Screenshot of the conversation where the model acknowledges access to the endpoint
Figure 2. Conversation screenshot: discussion of the request and the model acknowledging the log entry as definitive proof of access.

A plausible explanation is dynamic safety reclassification. Initially, the endpoint may have been misclassified as a normal public web page and allowed. After the first call, its pattern (/api/ path, query token, JSON output) likely triggered a stricter rule, causing the tool layer to treat it as a private API and block subsequent access for the rest of the session.

Screenshot of the conversation where the model explains the boundary between allowed and blocked calls
Figure 3. Conversation screenshot: the model explains the boundary between allowed URLs and blocked private endpoints, and acknowledges the paradox.

5. Making a Time Page Indexable

To make the time information accessible in a safer way, I added a public HTML endpoint and referenced it from the homepage and a sitemap submitted to Google Search Console. The idea is that the LLM’s browsing tool is more likely to access URLs that:

The time page is intentionally simple: a few lines of text containing the current UTC time, local time and Unix timestamp. Once indexed, it can in principle be fetched like any other public article.

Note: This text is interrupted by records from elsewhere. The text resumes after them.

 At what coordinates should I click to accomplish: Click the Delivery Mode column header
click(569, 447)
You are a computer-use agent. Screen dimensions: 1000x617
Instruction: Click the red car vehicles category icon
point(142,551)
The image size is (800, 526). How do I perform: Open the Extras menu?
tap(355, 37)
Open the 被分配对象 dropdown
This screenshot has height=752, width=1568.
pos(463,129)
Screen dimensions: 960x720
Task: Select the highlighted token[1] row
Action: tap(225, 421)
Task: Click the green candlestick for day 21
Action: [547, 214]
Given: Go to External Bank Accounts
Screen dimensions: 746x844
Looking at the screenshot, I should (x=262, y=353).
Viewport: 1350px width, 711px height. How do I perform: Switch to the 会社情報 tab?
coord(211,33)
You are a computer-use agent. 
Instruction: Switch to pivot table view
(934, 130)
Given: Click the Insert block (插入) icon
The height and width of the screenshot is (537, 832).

6. Limitations: No Continuous Time Awareness

Even after synchronizing with an external timestamp, the model cannot measure wall-clock time internally. It has no timers and no access to a system clock, so all it can maintain is a logical notion of sequence. When I asked it to estimate how much time had passed between messages, the estimates quickly diverged from reality.

This highlights an important point: external grounding via tools is discrete and request-based, not continuous.

7. Conclusions

This case study shows that a user-controlled time server can briefly extend an LLM’s capabilities, but stable integration is constrained by the architecture of the browsing tool and its safety layers. Private API-style endpoints may be accessible once, then dynamically reclassified and blocked. Public, static, indexable pages stand a much better chance of remaining usable.

More broadly, the experiment illustrates how user experiments can probe the boundaries of AI systems and reveal non-obvious behavior in tool-mediated architectures. The approach can be generalized to other external services beyond time, such as reference datasets, simple calculators, or domain-specific status pages.

8. Notes

This note was written with assistance from ChatGPT and based on an actual interaction captured in server logs and screenshots.